### PROBLEM STATEMENT
Your answer must be the lines of the entries below, exactly as written, from the first line through the line containing "比DOGE抢先一步登月！BitMEX 今夏将把比特币送上月球 (638, 1460)".

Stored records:
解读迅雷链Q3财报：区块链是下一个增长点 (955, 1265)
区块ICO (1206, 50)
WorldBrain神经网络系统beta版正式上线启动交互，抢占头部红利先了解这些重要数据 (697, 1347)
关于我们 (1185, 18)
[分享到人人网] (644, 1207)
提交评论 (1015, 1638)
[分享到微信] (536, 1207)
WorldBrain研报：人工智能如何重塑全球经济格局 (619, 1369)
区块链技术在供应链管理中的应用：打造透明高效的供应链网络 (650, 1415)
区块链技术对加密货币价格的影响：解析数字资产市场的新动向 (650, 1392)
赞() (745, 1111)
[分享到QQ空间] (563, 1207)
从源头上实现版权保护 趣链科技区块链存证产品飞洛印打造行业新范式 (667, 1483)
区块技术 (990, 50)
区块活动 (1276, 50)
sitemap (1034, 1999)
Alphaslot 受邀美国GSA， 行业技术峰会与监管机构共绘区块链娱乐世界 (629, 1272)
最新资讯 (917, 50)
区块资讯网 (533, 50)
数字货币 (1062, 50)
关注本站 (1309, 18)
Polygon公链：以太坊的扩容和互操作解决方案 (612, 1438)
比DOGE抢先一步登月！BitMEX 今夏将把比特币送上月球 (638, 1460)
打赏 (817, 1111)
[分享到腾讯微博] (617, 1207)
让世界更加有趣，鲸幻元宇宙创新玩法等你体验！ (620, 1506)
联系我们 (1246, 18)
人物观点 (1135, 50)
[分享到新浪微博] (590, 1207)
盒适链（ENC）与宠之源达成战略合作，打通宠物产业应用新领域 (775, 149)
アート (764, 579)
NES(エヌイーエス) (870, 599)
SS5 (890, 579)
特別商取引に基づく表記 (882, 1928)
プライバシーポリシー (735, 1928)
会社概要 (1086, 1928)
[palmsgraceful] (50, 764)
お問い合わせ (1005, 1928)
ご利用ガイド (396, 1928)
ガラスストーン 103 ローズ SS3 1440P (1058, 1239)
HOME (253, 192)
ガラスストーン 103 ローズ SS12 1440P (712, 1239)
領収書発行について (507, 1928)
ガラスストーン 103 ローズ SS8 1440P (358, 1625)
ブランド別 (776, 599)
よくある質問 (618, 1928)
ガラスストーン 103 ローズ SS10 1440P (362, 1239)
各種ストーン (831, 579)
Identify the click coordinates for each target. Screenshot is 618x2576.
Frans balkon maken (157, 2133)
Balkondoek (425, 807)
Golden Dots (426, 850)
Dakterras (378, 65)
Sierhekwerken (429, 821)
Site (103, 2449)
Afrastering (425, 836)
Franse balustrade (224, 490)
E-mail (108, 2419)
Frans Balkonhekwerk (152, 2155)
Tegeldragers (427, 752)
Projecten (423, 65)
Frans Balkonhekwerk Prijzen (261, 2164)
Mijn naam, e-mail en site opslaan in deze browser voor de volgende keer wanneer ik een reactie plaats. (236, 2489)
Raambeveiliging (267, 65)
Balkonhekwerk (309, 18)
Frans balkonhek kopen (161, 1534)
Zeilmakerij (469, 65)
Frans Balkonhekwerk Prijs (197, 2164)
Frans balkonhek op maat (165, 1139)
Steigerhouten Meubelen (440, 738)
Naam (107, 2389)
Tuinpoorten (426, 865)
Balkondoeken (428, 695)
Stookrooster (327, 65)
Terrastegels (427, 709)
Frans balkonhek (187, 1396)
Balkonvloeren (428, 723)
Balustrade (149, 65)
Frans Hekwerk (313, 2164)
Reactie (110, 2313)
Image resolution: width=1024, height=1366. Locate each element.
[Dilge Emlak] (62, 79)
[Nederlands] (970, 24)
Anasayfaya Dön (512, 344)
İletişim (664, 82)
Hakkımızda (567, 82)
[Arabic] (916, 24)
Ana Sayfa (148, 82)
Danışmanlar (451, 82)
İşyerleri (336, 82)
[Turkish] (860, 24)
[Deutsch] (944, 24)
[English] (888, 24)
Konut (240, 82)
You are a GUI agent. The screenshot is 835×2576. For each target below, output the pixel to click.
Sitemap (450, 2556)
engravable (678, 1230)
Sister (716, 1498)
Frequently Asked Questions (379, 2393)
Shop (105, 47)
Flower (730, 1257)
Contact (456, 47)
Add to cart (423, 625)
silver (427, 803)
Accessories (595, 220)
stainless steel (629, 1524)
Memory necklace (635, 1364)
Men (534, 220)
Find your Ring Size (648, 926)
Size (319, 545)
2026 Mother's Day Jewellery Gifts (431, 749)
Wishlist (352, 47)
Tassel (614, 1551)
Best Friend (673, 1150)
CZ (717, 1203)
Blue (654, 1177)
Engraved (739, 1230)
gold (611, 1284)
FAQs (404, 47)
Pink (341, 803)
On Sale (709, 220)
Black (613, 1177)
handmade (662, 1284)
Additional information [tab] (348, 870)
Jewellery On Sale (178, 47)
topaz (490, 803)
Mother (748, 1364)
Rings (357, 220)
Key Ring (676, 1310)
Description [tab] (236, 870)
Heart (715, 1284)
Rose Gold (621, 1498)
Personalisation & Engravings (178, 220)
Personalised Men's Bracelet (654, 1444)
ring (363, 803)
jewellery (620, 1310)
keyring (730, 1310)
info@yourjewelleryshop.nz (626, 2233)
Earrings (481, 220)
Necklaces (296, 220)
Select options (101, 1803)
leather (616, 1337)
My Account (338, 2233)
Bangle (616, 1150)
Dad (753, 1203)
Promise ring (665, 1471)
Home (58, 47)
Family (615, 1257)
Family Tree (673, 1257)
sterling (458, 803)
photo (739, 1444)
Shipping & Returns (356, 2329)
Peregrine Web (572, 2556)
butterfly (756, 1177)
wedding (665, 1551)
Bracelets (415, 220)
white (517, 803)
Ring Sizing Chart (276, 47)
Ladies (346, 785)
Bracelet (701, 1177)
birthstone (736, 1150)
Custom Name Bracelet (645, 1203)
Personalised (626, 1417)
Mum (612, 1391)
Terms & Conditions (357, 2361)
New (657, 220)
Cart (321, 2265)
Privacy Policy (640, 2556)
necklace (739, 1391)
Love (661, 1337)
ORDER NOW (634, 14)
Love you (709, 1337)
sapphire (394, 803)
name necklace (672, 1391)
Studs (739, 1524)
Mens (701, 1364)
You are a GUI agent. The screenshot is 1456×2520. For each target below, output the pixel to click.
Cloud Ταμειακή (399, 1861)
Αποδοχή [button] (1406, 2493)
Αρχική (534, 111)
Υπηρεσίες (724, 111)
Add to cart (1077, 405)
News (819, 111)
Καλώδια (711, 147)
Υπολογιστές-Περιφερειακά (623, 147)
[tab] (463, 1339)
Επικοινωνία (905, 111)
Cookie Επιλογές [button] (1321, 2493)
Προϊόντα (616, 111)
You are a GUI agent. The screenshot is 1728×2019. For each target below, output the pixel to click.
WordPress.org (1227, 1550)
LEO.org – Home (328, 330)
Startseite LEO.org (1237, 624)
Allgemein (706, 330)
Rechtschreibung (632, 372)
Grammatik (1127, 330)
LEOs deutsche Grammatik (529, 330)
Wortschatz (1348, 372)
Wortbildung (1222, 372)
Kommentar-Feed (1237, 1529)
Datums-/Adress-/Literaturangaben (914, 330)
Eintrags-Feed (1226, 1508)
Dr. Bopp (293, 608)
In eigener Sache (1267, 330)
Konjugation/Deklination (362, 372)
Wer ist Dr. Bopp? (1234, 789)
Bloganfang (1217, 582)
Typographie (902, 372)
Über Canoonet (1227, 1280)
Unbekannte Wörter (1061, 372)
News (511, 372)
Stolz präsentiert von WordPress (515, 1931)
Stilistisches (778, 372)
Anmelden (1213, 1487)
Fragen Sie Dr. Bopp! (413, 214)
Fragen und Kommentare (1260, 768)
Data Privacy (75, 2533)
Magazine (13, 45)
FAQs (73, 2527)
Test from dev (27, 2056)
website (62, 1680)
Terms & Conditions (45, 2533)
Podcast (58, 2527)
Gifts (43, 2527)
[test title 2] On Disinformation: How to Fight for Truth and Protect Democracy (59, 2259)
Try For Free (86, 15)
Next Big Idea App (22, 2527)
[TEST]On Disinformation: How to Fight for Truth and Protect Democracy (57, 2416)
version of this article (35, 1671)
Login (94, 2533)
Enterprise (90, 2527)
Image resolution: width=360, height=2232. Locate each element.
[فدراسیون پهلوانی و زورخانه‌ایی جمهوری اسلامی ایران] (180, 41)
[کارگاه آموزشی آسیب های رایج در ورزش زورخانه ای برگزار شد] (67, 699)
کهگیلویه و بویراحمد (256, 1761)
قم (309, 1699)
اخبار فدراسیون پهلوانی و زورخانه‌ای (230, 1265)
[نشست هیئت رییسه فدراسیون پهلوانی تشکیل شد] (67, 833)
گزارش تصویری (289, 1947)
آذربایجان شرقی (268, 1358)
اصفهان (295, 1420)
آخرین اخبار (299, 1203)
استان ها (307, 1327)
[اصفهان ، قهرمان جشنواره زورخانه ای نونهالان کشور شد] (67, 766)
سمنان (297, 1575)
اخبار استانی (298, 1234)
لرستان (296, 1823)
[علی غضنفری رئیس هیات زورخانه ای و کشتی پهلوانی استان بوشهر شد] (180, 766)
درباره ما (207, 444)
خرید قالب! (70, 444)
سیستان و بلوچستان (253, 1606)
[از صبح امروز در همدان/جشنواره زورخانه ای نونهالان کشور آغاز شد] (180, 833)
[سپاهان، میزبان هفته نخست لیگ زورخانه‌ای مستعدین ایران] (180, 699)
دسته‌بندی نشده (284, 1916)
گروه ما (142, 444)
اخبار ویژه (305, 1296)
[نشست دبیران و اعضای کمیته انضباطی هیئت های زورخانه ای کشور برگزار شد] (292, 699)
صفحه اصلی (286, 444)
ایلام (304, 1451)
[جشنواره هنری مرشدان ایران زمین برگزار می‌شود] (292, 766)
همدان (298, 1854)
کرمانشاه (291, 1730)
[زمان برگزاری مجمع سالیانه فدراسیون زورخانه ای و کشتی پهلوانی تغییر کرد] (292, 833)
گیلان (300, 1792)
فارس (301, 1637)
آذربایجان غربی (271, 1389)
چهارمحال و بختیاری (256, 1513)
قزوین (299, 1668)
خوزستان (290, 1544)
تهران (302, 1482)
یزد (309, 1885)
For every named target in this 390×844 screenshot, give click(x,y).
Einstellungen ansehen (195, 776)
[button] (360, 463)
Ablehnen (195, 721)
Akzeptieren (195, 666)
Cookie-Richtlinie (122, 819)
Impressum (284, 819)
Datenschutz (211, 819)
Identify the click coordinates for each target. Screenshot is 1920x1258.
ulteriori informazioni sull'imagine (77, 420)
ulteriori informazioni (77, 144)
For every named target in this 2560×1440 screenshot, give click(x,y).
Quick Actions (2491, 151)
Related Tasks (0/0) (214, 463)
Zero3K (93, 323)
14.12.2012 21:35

### EXPECTED OUTPUT
解读迅雷链Q3财报：区块链是下一个增长点 (955, 1265)
区块ICO (1206, 50)
WorldBrain神经网络系统beta版正式上线启动交互，抢占头部红利先了解这些重要数据 (697, 1347)
关于我们 (1185, 18)
[分享到人人网] (644, 1207)
提交评论 (1015, 1638)
[分享到微信] (536, 1207)
WorldBrain研报：人工智能如何重塑全球经济格局 (619, 1369)
区块链技术在供应链管理中的应用：打造透明高效的供应链网络 (650, 1415)
区块链技术对加密货币价格的影响：解析数字资产市场的新动向 (650, 1392)
赞() (745, 1111)
[分享到QQ空间] (563, 1207)
从源头上实现版权保护 趣链科技区块链存证产品飞洛印打造行业新范式 (667, 1483)
区块技术 (990, 50)
区块活动 (1276, 50)
sitemap (1034, 1999)
Alphaslot 受邀美国GSA， 行业技术峰会与监管机构共绘区块链娱乐世界 (629, 1272)
最新资讯 (917, 50)
区块资讯网 (533, 50)
数字货币 (1062, 50)
关注本站 (1309, 18)
Polygon公链：以太坊的扩容和互操作解决方案 (612, 1438)
比DOGE抢先一步登月！BitMEX 今夏将把比特币送上月球 (638, 1460)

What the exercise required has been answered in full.